Moss is in no doubt that creative writing – learning to be a better reader and a better writer – can be taught. “I think if you can teach music and dance and fine art it’s not clear why creative writing would be any different, but I want to teach it as a practice rather than a job. Thinking of creative writing as an apprenticeship to being a novelist is not a great way to learn to read and write. It’s not as if there is a career path for writers. Even students who do very well in an undergraduate creative writing degree are unlikely to publish a novel in their 20s, with honourable exceptions. It takes time and life experience.”

Learning how to be a better reader is almost more important than writing, she says. “I learned to write by reading and fundamentally I teach people to write by teaching them to read. You can’t teach people to write in the abstract, they have to have written something that you can discuss, and if that isn’t produced through not just reading but literary analysis, thinking really hard about what is happening in a text at sentence level, then I don’t know how you learn. You write one word at a time, you have to read that way.

“Close reading has had its phases of being more or less fashionable but I still think it is the groundwork of any sort of writing practice. You need to be able to see where a whole story turns on a semi-colon; to be able to look at a sentence and see which word is doing which work so that then when you look at your own sentence you can see which word shouldn’t be there.”

Asked to identify the common themes and threads in her work, she says: “I think my preoccupations are to do with how family stories shape individuals. Freud gives us the family as an essentially narrative more than biological entity. The story of your parents and your childhood is the story of your life, and of course it goes back further than Freud; Wordsworth says ‘The child is father to the man’ and Rousseau and his followers were interested in the shaping power of infancy.

“Of course people always loved their kids, but there’s a historical idea that in the late 18th century, with urbanisation and industrialisation in Britain, the family story began to be about emotional as much as practical and economic commitment, not just in relation to romance but in rearing children. There’s an emerging idea that the way you treat a baby shapes his or her adult self, and that comes at about the same time as the novel in its modern form. So some literary critics have seen the modern novel and the family as dancing partners. Think about the beginning of War and Peace, or Pride and Prejudice.

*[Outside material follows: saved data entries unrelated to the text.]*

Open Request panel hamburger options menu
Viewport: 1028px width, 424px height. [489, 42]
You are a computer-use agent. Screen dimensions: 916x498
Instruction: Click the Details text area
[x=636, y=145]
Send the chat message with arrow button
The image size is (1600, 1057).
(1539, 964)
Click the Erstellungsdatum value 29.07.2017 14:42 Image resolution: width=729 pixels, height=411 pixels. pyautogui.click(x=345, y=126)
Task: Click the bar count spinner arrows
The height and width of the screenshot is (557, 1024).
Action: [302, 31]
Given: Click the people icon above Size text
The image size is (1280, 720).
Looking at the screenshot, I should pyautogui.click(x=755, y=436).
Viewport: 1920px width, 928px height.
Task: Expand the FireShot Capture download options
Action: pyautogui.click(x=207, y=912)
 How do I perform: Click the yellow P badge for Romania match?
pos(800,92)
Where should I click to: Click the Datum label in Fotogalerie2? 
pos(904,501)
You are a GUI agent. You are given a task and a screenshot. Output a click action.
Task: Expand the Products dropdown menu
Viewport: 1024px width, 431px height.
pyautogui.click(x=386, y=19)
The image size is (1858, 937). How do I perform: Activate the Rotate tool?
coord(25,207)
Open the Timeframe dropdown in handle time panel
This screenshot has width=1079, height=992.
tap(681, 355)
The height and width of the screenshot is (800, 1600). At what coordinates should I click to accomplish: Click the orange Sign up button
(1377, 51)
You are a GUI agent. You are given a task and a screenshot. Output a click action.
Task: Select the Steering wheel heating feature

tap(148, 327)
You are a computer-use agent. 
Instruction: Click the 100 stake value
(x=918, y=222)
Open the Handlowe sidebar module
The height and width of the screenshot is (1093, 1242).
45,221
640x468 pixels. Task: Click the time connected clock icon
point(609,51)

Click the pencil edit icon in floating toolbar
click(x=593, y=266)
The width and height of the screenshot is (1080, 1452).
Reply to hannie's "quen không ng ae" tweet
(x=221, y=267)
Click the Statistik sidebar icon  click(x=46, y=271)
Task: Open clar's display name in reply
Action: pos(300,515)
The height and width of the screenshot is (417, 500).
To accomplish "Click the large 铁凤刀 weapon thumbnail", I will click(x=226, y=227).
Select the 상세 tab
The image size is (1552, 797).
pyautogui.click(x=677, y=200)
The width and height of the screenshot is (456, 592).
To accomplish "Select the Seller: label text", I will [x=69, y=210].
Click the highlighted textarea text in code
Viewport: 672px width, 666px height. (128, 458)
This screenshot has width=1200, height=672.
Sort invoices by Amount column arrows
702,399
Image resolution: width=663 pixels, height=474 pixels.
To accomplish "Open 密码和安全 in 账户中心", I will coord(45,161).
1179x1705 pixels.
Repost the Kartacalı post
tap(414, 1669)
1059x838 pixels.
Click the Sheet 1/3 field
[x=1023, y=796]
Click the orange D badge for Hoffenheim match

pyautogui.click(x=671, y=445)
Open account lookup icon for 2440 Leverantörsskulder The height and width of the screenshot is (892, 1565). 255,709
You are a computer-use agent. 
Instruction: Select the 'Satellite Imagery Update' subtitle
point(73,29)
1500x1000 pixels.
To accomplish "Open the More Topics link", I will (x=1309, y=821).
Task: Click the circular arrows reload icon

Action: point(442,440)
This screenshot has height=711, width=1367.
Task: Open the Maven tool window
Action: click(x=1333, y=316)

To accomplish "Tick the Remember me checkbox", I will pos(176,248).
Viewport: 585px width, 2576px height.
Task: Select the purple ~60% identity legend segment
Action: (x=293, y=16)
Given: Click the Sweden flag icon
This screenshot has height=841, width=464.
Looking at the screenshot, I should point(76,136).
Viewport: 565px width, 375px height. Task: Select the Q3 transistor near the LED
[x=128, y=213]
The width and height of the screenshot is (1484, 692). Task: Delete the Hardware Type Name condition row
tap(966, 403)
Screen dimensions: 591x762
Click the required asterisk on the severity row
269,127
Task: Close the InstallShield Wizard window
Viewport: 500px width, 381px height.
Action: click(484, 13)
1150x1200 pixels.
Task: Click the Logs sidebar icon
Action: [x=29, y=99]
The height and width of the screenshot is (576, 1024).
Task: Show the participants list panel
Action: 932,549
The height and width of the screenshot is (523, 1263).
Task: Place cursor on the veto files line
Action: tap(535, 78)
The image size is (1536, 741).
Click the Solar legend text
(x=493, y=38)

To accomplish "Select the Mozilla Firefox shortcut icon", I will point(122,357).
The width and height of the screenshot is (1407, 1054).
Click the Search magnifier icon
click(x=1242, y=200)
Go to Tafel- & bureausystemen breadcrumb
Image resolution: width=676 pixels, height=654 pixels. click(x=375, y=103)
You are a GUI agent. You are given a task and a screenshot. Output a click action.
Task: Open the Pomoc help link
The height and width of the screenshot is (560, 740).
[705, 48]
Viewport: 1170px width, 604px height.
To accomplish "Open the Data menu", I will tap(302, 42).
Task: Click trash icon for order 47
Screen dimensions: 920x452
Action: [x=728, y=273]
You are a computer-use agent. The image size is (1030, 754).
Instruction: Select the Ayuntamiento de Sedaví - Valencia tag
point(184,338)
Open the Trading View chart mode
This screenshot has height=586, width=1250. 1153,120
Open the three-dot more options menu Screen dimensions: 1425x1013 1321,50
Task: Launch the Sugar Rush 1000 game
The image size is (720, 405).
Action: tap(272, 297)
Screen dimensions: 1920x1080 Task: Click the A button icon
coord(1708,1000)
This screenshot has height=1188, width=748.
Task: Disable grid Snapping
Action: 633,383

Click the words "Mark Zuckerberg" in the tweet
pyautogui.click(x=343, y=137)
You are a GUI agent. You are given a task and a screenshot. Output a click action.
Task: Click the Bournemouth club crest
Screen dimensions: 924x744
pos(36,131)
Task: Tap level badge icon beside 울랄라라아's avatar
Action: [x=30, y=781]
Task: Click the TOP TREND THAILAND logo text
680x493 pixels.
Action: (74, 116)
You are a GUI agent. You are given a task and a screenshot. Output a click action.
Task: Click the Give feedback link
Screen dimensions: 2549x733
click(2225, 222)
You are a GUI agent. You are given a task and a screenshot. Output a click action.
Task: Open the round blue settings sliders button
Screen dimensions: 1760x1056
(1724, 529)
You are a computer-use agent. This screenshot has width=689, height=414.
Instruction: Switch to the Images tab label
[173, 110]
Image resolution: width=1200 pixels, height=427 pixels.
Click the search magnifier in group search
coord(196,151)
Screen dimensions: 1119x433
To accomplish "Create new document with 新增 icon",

“After that, writers are interested in the ways fiction can resist or question that essentially Victorian family story, not just in the essentially Victorian way of starting with an orphan or using the Gothic to see what’s been brushed under the rug in a patriarchal household, but what other possibilities we find for the form of the novel. And despite all the beautiful fireworks of 20th-century fiction, and the scientific debunking of Freud, both fiction and popular culture still understand that individuals are often stories told by their parents. Adam thinks about this quite explicitly in The Tidal Zone, which is partly a book about broken narratives and surviving without a story.”

Moss’s fiction feeds off the places she has lived. The fascinating story of the postwar reconstruction of Coventry Cathedral is a key narrative strand in The Tidal Zone. So the prospect of her keen narrative eye focusing on Ireland is an exciting and welcome one.

Her Icelandic experience will shape the way she thinks about this move, although being 10 years older might make it less agonising, she hopes. She is aware that because the language is the same here, as with the US, there is the risk of thinking things are more similar than they are.

“I think writers can be quite good at this because a lot of what you need for fiction is to be able to read a room, read body language, so it’s natural to hang back and see how things work because that is the narrative position.”